# 1970 Paramount



## kccomet (Jun 29, 2016)

picked this up today from the original owner, i got the track wheels and another crankset with it. is the stem original to this bike, looks like a cinnelli  type stem, which is what the bars are. he said he bought it new, and it came with this stem.  i know its a fairly expensive stem just havent seen this stem on a paramount. ive had quite a few paramounts although no track bikes this new. thanks for any info


----------



## Metacortex (Jun 29, 2016)

Very nice! Here is the 1970 Paramount order form, on it you can see there was an optional double adjustable steel track stem on the P14. I'll have to check my 1970 dealer parts catalog but so far it looks original to me. Note that the front brake was also a factory option:


----------



## Schwinn499 (Jun 30, 2016)

Bitchen bike! These always look so deceiving on the frame size, the head tubes are huge. What size frame is it?


----------



## bulldog1935 (Jun 30, 2016)

can't believe I rode Unicanitor saddles for almost 20 years.  
The stem and bar combo is really nice.


----------



## Dale Alan (Jun 30, 2016)

That is one beautiful Schwinn you have,congrats.


----------



## 66TigerCat (Jun 30, 2016)

Damn Jim ! You really know how to find the gems. Nice find.


----------



## Dave K (Jun 30, 2016)

Amazing bike!!


----------



## kccomet (Jun 30, 2016)

thanks for the kind words, this color would look cool next to a lemon peeler krate. the frame size is 25


----------



## bulldog1935 (Jun 30, 2016)

that color would look good on a Ferrari


----------



## Eric Amlie (Jun 30, 2016)

bulldog1935 said:


> that color would look good on a Ferrari



Perhaps something vintage?


----------



## bulldog1935 (Jun 30, 2016)

some things are timeless


----------



## Eric Amlie (Jun 30, 2016)

I think timeless involves curves rather than angles.
Cars with angles look radical when new, but they seem to become dated looking rather quickly.


----------



## Dale Alan (Jul 1, 2016)

Rather have the Schwinn.


----------



## videoranger (Jul 1, 2016)

Nice!
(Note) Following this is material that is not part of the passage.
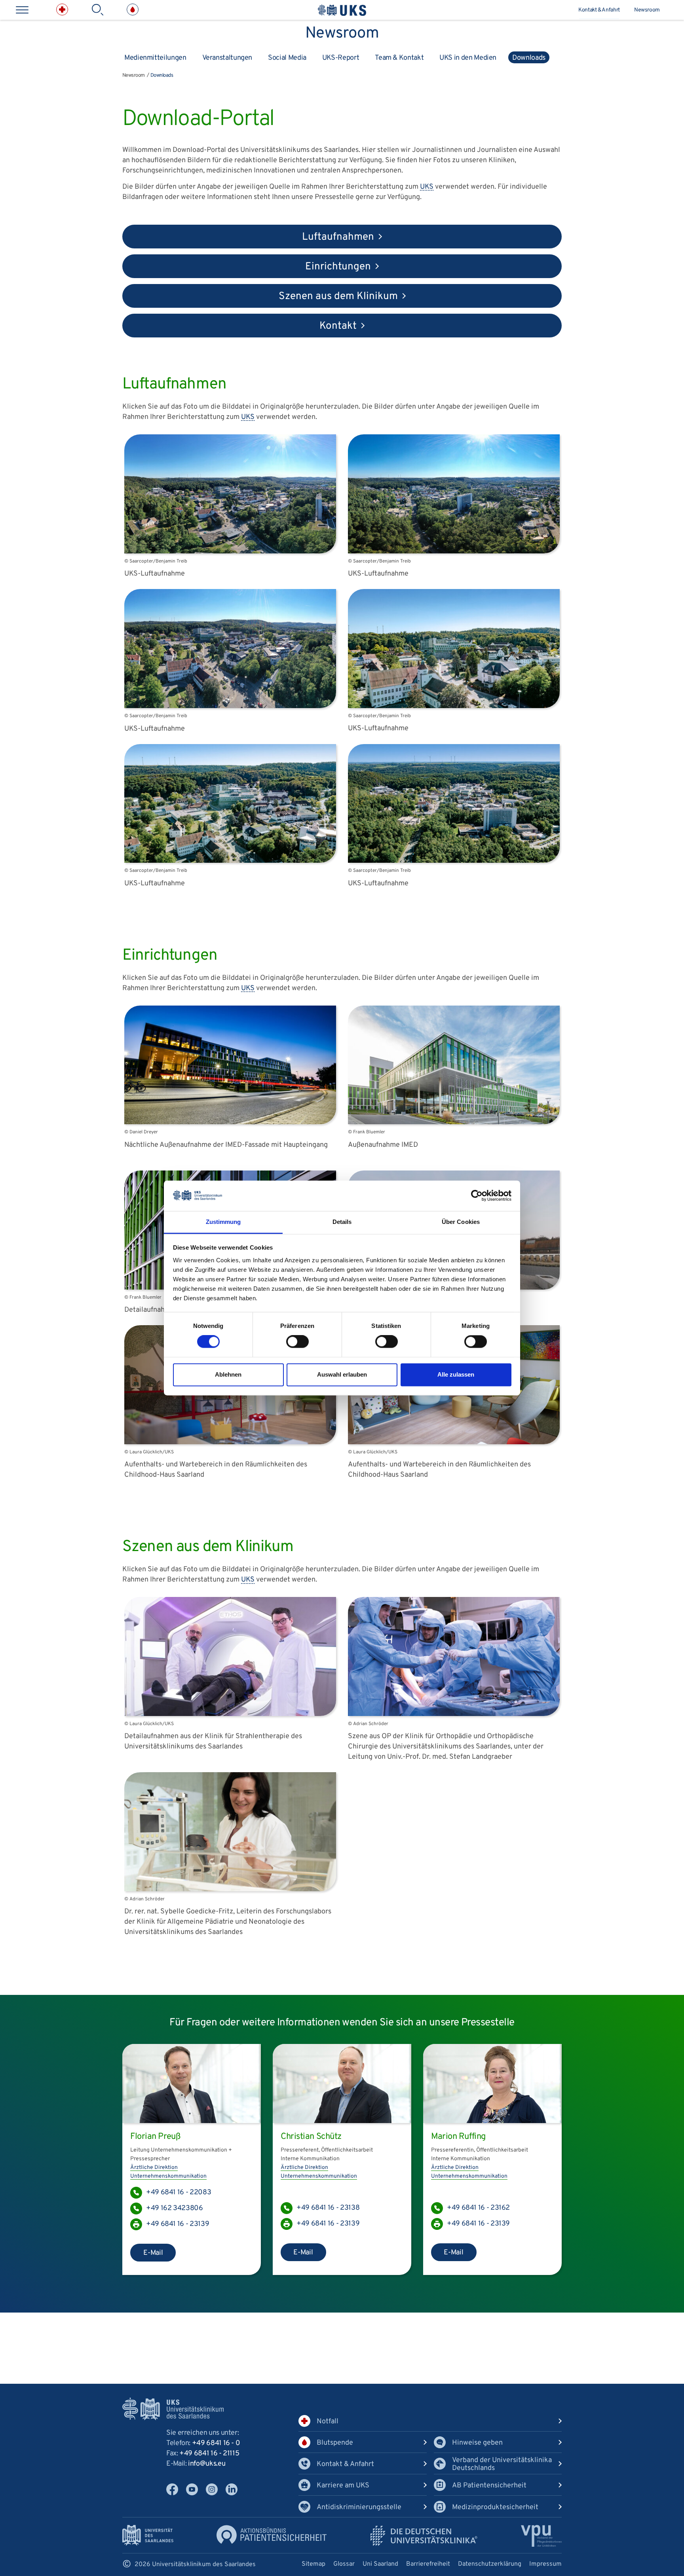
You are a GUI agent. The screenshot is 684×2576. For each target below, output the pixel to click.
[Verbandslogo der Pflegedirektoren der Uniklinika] (541, 2536)
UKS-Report (340, 58)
Metacortex's order form post was a great response. Hope you have long legs! I think I could that yellow 250GT.


----------



## bulldog1935 (Jul 1, 2016)

Dale Alan said:


> Rather have the Schwinn.



or 3000 of them


----------



## Dale Alan (Jul 1, 2016)

bulldog1935 said:


> or 3000 of them



Not about the money,all about the lines.


----------



## olderthandirt (Jun 8, 2017)

too bad its way too big for a short guy like me!


----------



## WVBicycles (Jun 18, 2017)

awesome color and congrats on a find like that


----------